→ KUTIPAN HALAMAN
Ngelimbang masyarakat setempat menamainya dalam hal lain mendulang sisa-sisa timah di dalam tanah bekas penambang timah dengan mesin rajuk sembari berendam dalam lumpur. Tambang-tambang rakyat ini lantas ramai digemari anak-anak putus sekolah yang merasa terhormat untuk sekedar mencari sesuap nasi dibandingkan meminta-minta di jalanan.

Bahkan beberapa diantara mereka yang punya modal berlebih rela membeli mesin timah sistem rajuk dengan alasan perut dan ekonomi untuk menghisap lebih banyak timah dari dalam perut pulau ini.

Belakangan tambang rakyat semakin menjadi-jadi merusak kedalam perkebunan warga. Laporan kerusakan serta kalang kabut aktivis lingkungan selalu menjadi perbincangan teratas di warung-warung kopi.

Kalau ditilik kembali warung kopi bagi kami adalah rumah bagi semua kalangan menghabiskan waktu senggang dengan bersantai sembari menyesap pahitnya merupakan ibadah wajib bagi warga lokal sejak berabad-abad silam. (jauh sebelum coffee shop modern menjamur) Tidak hanya fungsinya secara umum namun warung kopi sekaligus sebagai ajang bertukar informasi, budaya dan politik.

Lebih jauh ke dalam rimba roda bergulir menelusuri bekas tambang timah yang tak pernah putus terlihat di jendela bus yang basah. Saya disuguhi mobil truk yang terhempas dari badan jalan kearah lubang kiri akibat aspal yang menganga.

Truk terbalik bersama muatannya tumpah berhamburan, mungkin overload dalam rangka menghemat bahan bakar. Ataupula perpaduan kondisi jalan yang licin dan lubang menganga di sepanjang jalan yang tidak begitu mulus menyebabkan mobil angkut sawit itu terjungkal.

Ini adalah bentuk lain dari peluang pengusaha dalam mencari cuan di daerah ini. Pikiran saya melanglang lebih jauh. Dekade berlalu secepat roda mobil angkut bermuatan puluhan ton tandan buah segar berputar mengular keluar dari pelataran perkebunan menuju pabrik-pabrik pabrik pengolahan kelapa sawit.

Buah sawit dihancurkan dan diolah menjadi Crude Palm Oil yang selanjutnya siap diekspor sebagai komoditas melintasi selat karimata untuk diolah menjadi produk turunannya. Sektor andalan ekonomi masyarakat perlahan-lahan bergulir ke pertanian kelapa sawit.

Perlahan kami mengendap di kelamnya malam, sementara matahari tertidur nyenyak diperaduannya. Yang ada hanya redup lampu senter lima watt dengan kabel yang di tempelkan serampangan di langit-langit bus. Kami menuju barat, semakin dekat dengan pusat kota.

Sementara sepanjang jalan masih saja saya temui truk-truk bermuatan yang dengan pongahnya merayap melintasi kota menebas isu-isu lingkungan yang kian memburuk bergantian menuju pelabuhan sesekali berpapasan dengan bus kami.

→ PETUNJUK TUGAS A
Sajikan baris-baris catatan sebagai daftar bernomor tanpa baris kosong, mulai dari baris yang memuat "Where should I" dan terus hingga baris yang memuat "click(47, 702)", termasuk kedua baris itu. Jangan sertakan gambar dalam jawaban.
Kutipan halaman tersebut tidak berhubungan dengan catatan yang ditampilkan.

→ CATATAN YANG DITAMPILKAN
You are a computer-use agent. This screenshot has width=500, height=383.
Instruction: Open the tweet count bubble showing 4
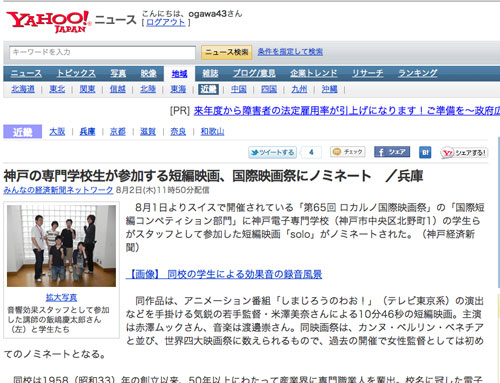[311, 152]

--

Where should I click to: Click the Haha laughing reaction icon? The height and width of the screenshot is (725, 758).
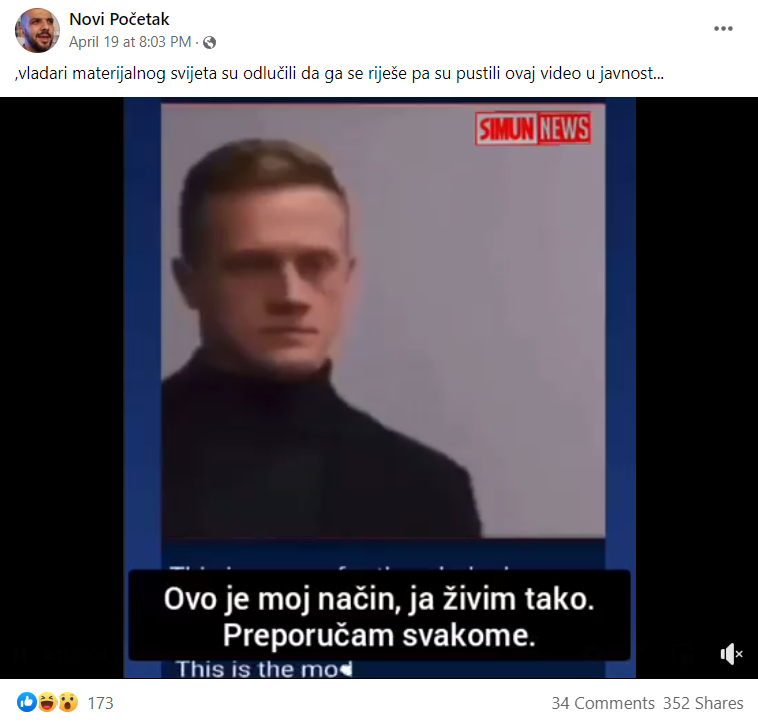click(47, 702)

→ PETUNJUK TUGAS B
Salin persis bagian kutipan halaman mulai dari "Ini adalah bentuk" dan terus hingga "pengolahan kelapa sawit.".

→ JAWABAN TUGAS A
1. Where should I click to: Click the Haha laughing reaction icon? The height and width of the screenshot is (725, 758).
2. click(47, 702)

→ JAWABAN TUGAS B
Ini adalah bentuk lain dari peluang pengusaha dalam mencari cuan di daerah ini. Pikiran saya melanglang lebih jauh. Dekade berlalu secepat roda mobil angkut bermuatan puluhan ton tandan buah segar berputar mengular keluar dari pelataran perkebunan menuju pabrik-pabrik pabrik pengolahan kelapa sawit.